Keduanya semringah, kemudian berpelukan haru. Tentu senang sekali rasanya setelah sekian lama tak berjumpa. Bagi Zie, bertemu dengan Anneth rasanya sama seperti bertemu lagi dengan ibu sendiri. Anneth pun sama senangnya. Sedangkan Deaveka Jason, dia hanya memandang kedua perempuan itu bergantian tanpa menunjukkan ekspresi apa pun.

Rencana Zie untuk pulang tertunda semakin lama. Dia memilih menerima ajakan Anneth untuk mengobrol di kafe sembari menikmati minuman hangat. Suhu di Kota Medellin ini memang cenderung dingin, meskipun berada di garis katulistiwa dan memiliki 2 musim. Sehingga, selain minuman keras, minuman hangat merupakan pilihan yang paling diminati. Karena sebelumnya sudah minum kopi, kali ini Zie coba memesan susu hangat agar perutnya tidak sakit. Sedang Anneth memilih minuman dengan olahan karamel.

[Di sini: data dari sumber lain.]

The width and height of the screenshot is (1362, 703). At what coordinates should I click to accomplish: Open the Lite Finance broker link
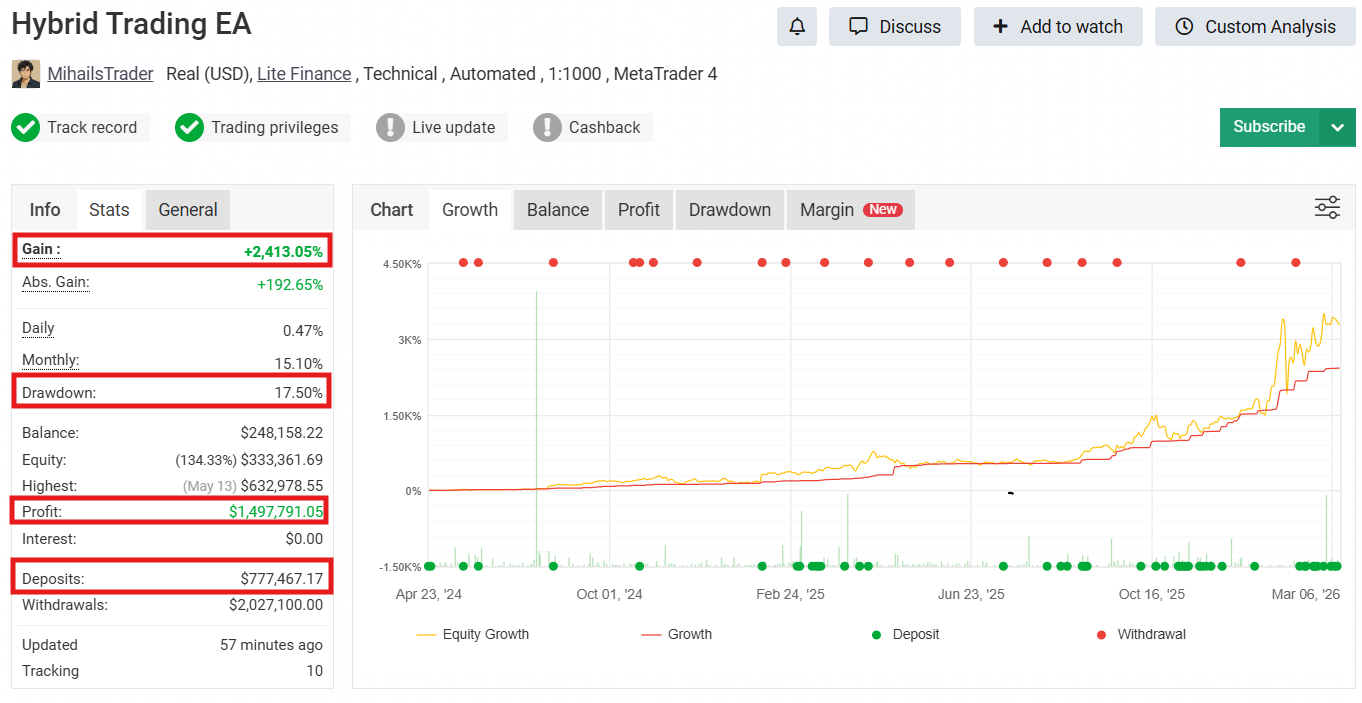[304, 74]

Keduanya saling berbagi cerita, tentang bagaimana kehidupan dan perasaan mereka selama ini. Zie mengatakan bahwa hidupnya mulai terasa menyenangkan sejak beberapa waktu terakhir. Dia juga memberitahu mengenai prestasi serta teman-teman yang ia punya. Begitu pun Anneth. Wanita itu katanya sudah menikah dan memiliki satu orang anak laki-laki. Zie yang mendengar itu terkejut.

“Waah, benarkah? Aku jadi penasaran dengan anak kakak.”

“Kalau ada kesempatan nanti, aku akan membawanya bertemu denganmu,” ucap Anneth. Diperhatikan oleh Zie, senyum wanita itu. Walau manis, namun entah mengapa, Zie merasa ada yang miris di dalamnya.

Sama seperti dulu, meski sudah berusia 30-an tahun, wanita itu masih sangat cantik. Lekuk mata, hidung, pipi, dan bibirnya bagaikan mahakarya. Ditambah dengan kulit putih, manik mata biru, dan rambut pirang yang panjang. Dia memang kental bergaris keturunan Eropa. Berbeda dengan keluarga Zie yang keturunan campuran Eropa dan Asia. Zie merasa, sangat disayangkan sekali mengingat wanita itu tidak jadi menikah dengan pamannya. Padahal mereka sudah berpacaran lebih dari 8 tahun.